*Work request:* Nothing but the lines from the line with "Task: Click the ruler" through the end of the data is to be copied, and each is to be copied exactly.

[Extracted data — start]

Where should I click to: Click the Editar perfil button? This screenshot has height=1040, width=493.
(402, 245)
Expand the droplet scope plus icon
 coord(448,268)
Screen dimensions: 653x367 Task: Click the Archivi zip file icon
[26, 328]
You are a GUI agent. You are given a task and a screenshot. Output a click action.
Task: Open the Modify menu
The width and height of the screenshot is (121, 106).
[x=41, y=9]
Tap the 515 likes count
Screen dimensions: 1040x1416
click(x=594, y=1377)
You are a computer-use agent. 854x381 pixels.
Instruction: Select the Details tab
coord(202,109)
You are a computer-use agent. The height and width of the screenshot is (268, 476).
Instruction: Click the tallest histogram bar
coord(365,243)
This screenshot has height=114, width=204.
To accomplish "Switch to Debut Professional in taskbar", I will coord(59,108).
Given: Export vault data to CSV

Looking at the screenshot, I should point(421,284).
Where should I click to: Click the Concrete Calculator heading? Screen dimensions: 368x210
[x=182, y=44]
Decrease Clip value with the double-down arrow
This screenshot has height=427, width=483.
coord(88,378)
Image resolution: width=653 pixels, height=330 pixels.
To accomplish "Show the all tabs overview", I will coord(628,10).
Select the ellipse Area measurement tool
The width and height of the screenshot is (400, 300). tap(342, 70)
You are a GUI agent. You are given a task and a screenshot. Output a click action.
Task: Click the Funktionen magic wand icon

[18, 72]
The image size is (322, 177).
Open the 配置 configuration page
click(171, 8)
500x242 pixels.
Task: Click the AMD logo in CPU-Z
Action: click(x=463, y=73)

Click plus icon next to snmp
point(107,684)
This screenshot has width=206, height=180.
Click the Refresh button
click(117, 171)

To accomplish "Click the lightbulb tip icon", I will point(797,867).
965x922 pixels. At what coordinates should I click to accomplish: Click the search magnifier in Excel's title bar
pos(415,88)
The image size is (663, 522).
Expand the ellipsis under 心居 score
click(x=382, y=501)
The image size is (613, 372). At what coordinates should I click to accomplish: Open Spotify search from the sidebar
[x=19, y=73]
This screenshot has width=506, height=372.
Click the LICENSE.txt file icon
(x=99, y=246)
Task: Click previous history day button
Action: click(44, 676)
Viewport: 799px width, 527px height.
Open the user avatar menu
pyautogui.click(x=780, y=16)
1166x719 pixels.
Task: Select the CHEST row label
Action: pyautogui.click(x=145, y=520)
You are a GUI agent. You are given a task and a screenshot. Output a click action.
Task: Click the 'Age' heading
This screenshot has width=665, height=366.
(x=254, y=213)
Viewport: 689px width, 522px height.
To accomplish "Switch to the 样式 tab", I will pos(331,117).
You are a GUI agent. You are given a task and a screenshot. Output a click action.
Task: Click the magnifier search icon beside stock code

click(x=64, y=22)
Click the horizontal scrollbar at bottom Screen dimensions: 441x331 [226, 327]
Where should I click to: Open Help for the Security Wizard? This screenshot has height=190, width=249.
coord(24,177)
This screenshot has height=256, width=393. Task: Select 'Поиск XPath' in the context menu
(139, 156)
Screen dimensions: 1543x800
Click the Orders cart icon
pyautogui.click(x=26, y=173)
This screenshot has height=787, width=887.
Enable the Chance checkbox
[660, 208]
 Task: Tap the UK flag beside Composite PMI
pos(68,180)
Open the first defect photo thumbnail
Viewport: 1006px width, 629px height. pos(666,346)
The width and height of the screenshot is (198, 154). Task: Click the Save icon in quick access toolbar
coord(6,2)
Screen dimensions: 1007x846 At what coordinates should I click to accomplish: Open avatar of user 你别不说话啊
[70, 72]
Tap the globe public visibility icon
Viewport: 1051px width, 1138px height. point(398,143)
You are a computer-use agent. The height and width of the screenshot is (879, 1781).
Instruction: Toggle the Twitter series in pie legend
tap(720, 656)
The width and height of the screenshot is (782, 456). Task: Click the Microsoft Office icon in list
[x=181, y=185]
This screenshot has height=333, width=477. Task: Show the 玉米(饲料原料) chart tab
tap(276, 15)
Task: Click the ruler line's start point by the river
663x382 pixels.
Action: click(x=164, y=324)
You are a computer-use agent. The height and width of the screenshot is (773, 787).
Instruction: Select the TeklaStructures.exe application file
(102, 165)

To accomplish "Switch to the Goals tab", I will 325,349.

[Extracted data — finish]

*Exercise answer:*
Task: Click the ruler line's start point by the river
663x382 pixels.
Action: click(x=164, y=324)
You are a computer-use agent. The height and width of the screenshot is (773, 787).
Instruction: Select the TeklaStructures.exe application file
(102, 165)

To accomplish "Switch to the Goals tab", I will 325,349.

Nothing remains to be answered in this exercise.